Maher takes an interesting approach when interviewing subjects. I’m guessing most of the setups qualify as some sort of ambush, meaning his subjects aren’t really sure what they were getting into. The film is directed by Larry Charles (Borat), who is no stranger to brutal interview sneak attacks. I’m sorry, but when people are this ignorant, stubborn and hypocritical, I’m more than happy to see them get caught like a squirrel who broke too late in its effort to scamper across the highway.

After seducing his subjects with good humor, Maher’s fangs come out. He even smokes a joint with the head of some sort of strange marijuana religion in Amsterdam, before mocking him (an interview that concludes with the subject’s hair catching on fire).

Maher does a beautiful job of showing how people have basically bastardized the beauty of Jesus’ teaching. Actually, he questions whether Jesus ever really existed. He cites other pre-Christ religions that included prophets who were born on Dec. 25, were crucified, and resurrected from the dead, as proof of this argument. Oh man, he clearly doesn’t care who he disturbs.

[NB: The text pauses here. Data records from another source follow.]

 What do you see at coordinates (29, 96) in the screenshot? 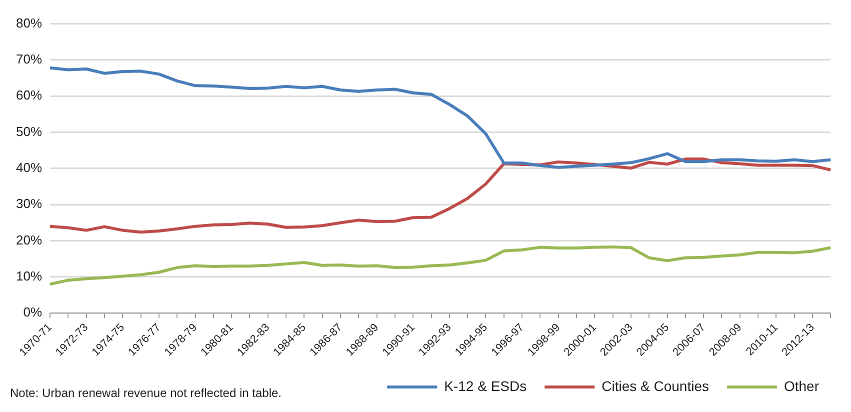
I see `y-tick-label: 60%` at bounding box center [29, 96].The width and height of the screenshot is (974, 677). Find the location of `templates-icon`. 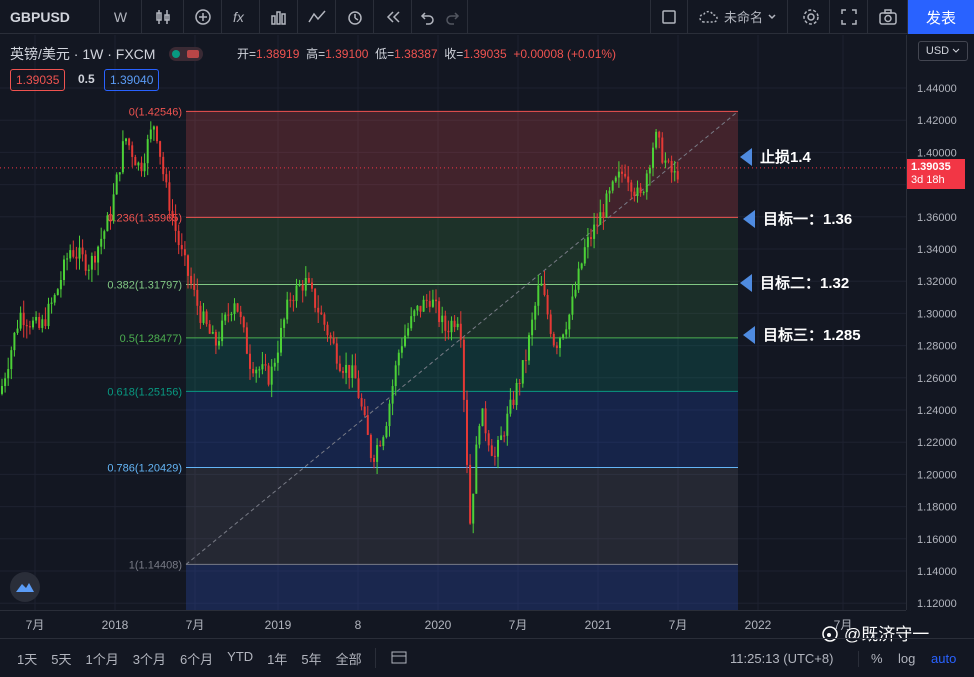

templates-icon is located at coordinates (279, 17).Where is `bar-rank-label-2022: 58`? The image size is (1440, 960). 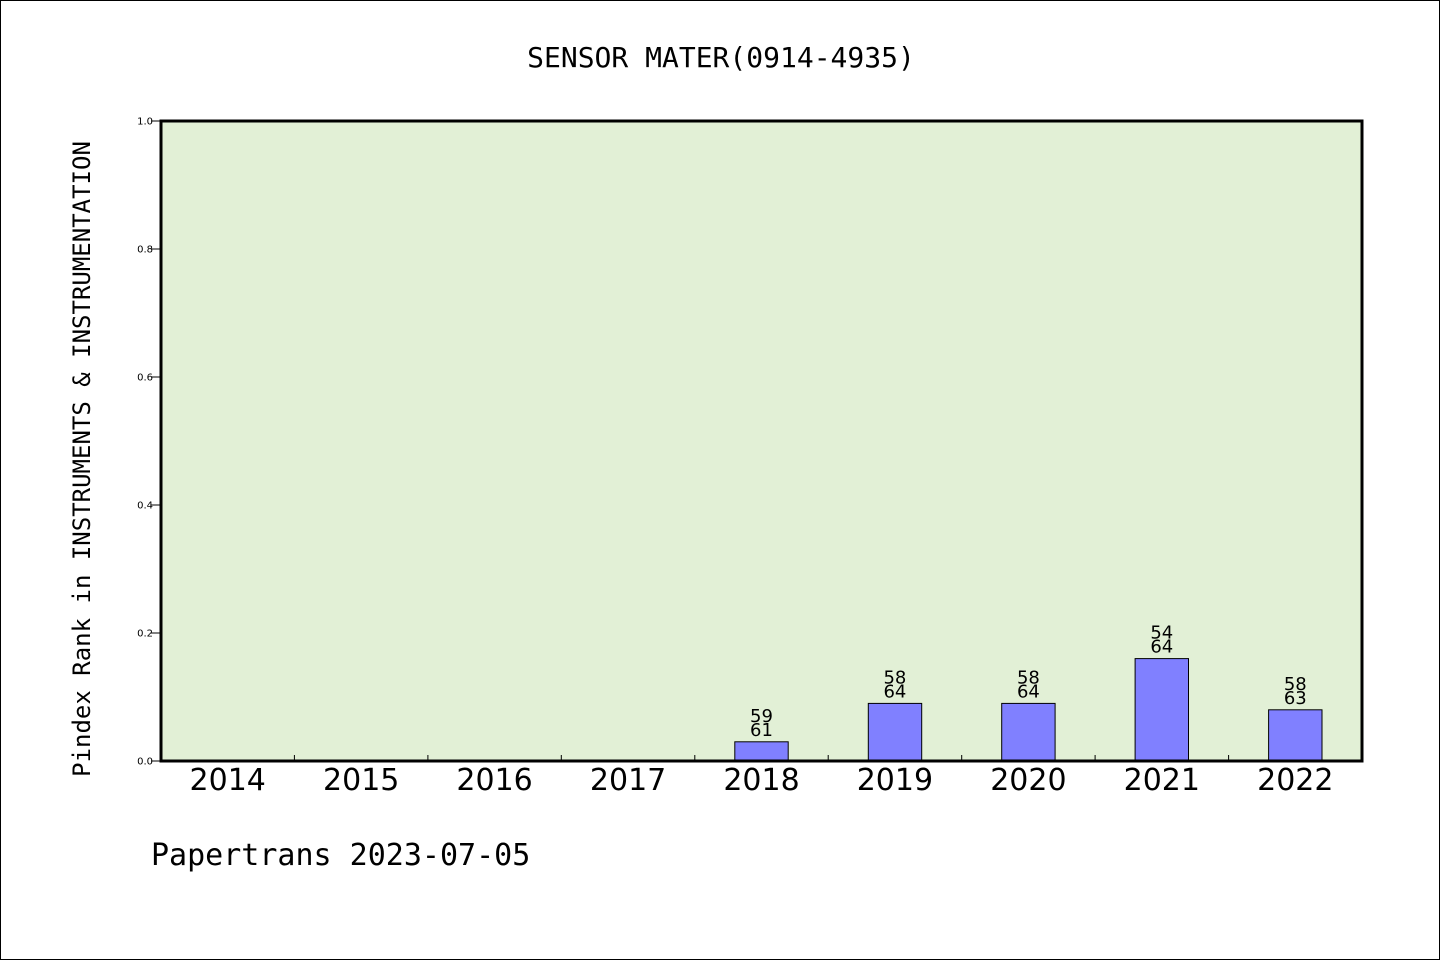
bar-rank-label-2022: 58 is located at coordinates (1296, 684).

Ultimately, Maher sees religion as just plain silly, and can’t believe intelligent beings choose to believe that dinosaurs existed with man and that the fate of man changed when a talking snake recommended a certain fruit. In one case, he uses an old anti-Mormon propaganda cartoon that I recall seeing in Sunday school when I was a kid. It made me laugh then, and it makes me laugh now.

By film’s end, Maher is no longer laughing. He’s pissed off, looking straight into the camera and telling doubters to speak up and tell the religiously devout to grow up. It’s his belief that religion is a corrosive force and that organized religion is contributing to our eventual deaths. Amen, Bill … amen.